《interview》嵯峨美術大学(および嵯峨美術短期大学) 学長 : 森本 武

でも森本先生は時間に追われてる感じがしないですね。

あー・・・皆にそう言ってもらえるね。めっちゃ忙しそうな人っておるでしょ?ああいうのはね、言葉悪いけどほんまに仕事できひん人やと思うんですよ。ただ動きまわったから言うて良い結果出せへん。あたふたしてるよりも、何が問題かを冷静に考えなあかんわけやから。

 

僕も凄いあたふたするタイプなんで・・・。

「自分」というもの見るということは、どんな場面でも大事なことやと思う。仕事の事も自分の人生の事も一緒やと思う。やっぱり感覚的に反応する前に、何が起こってるのかということをちゃんと見ること。そうすると今できることと出来ひんことが分かるから。ほな、できひん事は諦めなしゃあない。できることをやるしかない。そうしたらかなり絞られるやろ。

 

言ってることは凄い分かります。

できる中でどれとどれが今できそうか?ってなった時に「ほな、これしよか」って。

 

分かるんですけど、実際その状況になった時になかなか余裕が・・・。

だけどな、一番駄目なのは「できひん事」に一生懸命エネルギー使ったり時間使うことや。できひんの分かってるのに、何とかしようとして動き回る。それで体が草臥れて・・・あたふたしてもええこと無いんですよ。だから、僕はリーダーの条件っていうのは「すぐにできない事を見抜く能力」やと思うんですよ。

 

ほうほう。

反対にできひん事に時間取られてたら、今できる事に対する対応が遅くなるでしょ?そしたら更に大失敗になるわけや。まぁこうやって今、何も(事件が)無いから僕も偉そうな事言ってるわけやけど・・・けっこう1年に色んなことが起こるからね、大学は。

 

へぇ。大学ってトラブル多いんですね。

いつも思うんやけど、そういうトラブルから色々学ばせてもらってるんやな。自分の人間修行やな。どーんと来た問題は、すぐに結論出したらあかん、1日くらい寝かすんや。「これは凄いのきたな」と。

 

「寝かす」っていうのは、持ち帰ってその問題を考えるんじゃなくて「放っておく」って事ですか?

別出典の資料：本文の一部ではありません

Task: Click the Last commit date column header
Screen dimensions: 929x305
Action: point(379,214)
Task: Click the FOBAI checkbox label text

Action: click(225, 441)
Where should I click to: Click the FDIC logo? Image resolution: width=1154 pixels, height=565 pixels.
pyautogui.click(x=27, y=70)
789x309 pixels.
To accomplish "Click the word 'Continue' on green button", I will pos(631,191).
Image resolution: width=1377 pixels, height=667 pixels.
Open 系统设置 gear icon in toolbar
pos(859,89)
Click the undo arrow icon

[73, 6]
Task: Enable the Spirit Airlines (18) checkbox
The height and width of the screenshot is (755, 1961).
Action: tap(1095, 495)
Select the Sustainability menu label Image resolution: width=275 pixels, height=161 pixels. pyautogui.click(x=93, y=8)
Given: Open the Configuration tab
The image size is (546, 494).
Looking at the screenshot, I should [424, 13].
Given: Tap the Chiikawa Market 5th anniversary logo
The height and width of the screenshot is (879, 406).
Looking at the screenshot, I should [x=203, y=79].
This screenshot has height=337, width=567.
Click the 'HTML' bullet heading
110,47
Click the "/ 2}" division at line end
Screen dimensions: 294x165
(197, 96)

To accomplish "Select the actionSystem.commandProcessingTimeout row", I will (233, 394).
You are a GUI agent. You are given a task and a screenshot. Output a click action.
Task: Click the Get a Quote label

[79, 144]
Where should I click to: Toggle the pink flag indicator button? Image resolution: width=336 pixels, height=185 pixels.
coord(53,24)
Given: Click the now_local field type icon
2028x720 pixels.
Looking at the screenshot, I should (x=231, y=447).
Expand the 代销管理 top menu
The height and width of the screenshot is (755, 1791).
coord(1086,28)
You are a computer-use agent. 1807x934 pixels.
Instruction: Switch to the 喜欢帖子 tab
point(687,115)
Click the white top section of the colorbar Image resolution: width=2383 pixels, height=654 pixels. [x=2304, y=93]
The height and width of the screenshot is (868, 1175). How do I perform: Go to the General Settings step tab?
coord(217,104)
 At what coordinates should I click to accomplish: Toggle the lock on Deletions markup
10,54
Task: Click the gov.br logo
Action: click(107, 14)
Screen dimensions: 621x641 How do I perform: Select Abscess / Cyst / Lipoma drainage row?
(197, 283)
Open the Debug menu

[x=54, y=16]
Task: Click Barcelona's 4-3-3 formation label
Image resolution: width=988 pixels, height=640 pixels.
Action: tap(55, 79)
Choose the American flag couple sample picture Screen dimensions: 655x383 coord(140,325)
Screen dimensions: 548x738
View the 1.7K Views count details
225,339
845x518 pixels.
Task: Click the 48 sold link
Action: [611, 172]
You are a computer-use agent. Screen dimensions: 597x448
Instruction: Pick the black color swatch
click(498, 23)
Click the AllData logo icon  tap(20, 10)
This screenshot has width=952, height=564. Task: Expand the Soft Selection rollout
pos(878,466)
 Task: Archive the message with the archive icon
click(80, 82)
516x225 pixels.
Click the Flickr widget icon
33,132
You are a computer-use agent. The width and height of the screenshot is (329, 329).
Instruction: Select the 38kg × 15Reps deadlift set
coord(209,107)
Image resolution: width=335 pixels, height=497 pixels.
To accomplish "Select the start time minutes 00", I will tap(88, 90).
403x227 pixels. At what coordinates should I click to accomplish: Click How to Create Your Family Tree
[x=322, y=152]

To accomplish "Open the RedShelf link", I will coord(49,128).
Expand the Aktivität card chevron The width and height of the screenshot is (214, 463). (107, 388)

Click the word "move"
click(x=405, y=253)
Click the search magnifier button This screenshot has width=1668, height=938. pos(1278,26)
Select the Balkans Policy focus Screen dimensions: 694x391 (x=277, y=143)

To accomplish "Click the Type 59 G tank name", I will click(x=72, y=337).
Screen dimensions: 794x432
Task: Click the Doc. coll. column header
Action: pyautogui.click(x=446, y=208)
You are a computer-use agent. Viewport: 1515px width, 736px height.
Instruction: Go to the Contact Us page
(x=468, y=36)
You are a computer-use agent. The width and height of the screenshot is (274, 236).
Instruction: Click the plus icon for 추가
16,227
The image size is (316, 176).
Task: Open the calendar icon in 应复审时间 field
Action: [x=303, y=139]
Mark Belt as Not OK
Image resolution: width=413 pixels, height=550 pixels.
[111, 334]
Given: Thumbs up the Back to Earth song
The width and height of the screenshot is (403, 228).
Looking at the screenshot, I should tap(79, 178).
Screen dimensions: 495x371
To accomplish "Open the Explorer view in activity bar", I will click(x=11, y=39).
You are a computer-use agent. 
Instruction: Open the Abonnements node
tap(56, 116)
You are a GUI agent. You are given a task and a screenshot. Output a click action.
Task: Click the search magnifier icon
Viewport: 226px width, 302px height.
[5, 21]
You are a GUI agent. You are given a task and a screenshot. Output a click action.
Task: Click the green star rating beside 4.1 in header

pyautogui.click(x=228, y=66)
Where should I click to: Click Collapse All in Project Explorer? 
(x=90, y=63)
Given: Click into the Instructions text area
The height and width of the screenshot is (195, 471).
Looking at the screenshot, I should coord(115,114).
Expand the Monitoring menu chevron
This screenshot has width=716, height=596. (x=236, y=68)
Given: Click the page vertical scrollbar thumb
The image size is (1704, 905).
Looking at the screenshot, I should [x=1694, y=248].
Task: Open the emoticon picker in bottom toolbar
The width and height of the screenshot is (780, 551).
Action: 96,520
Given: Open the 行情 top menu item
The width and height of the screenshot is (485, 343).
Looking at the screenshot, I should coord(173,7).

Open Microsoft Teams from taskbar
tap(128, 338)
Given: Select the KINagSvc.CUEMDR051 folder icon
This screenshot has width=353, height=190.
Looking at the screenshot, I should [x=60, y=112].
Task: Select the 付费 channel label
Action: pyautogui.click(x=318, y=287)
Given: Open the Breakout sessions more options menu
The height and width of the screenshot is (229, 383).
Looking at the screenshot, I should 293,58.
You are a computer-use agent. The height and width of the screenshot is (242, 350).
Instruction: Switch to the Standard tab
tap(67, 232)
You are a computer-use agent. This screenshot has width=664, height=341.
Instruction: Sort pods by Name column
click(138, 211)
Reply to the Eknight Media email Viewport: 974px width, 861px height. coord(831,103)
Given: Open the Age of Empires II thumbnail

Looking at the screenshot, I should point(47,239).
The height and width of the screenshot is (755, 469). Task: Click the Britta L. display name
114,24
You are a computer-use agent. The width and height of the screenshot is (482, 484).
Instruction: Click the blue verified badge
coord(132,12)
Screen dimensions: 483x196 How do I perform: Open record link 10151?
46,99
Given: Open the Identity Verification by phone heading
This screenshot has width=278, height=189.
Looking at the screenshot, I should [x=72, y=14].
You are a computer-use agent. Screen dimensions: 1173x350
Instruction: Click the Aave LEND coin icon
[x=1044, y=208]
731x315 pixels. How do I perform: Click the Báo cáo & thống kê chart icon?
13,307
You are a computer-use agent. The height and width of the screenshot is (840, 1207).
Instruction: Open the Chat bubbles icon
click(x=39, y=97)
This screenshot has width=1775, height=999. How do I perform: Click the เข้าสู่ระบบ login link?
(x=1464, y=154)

「一旦放っとおいて寝てまおう!」って感じやな。ほんで次の日の朝、もう1回「何が起こってんねん?」って冷静に考える。

 

なるほど。

それともう1つは、直接当事者に聞くということ。これが絶対に大事な事。ほな、思ったより(実際の問題は)小さいのが分かる場合があるから。それで話を聞いてる内に解決策が出てくるからね。だいたいね、間接的に聞いた話は大きくなってるから。皆あたふたするやろ?間接的な話をそのまま受け取ったらガタガタ震えてまう(笑)。

 

間接的に聞いた話が想像より大きかったっていうのは無いんですか?(笑)

圧倒的に少ないね。まぁ今の仕事やってたら色んな意味で勉強になるよね、ほんまにどう対応せなあかんのか、ってことが。

 

具体的にはどういう事ですか?

自分1人の人生に於いても色んな事が起こるやんか?ましてや大学全体の責任者になったら、体が大きくなったみたいなもんや。いち教授やったら、何か問題起きても「誰かが解決するやろ」で済んでたわけよ。それが自分が最終的な責任者になったら・・・例えば、守衛室で何かあってもほっとけへんわけよ。最後こっちくるかもしれんわけやから。火種はあっちこちになんぼでもあるよ。それがどこで火事になるかわからへん。

 

はぁ〜・・・そういう物の見方になるんですね。

(学長職が)大変やなぁってのはあるんやけど、同時に見方が大きくなるから、それは凄い勉強になった。だから何か起こった時に「えらいこっちゃ!」ってなってる人を見ても、僕から見たら「小さい事やな」って感じる。自分の中のスケール感が大きくなった。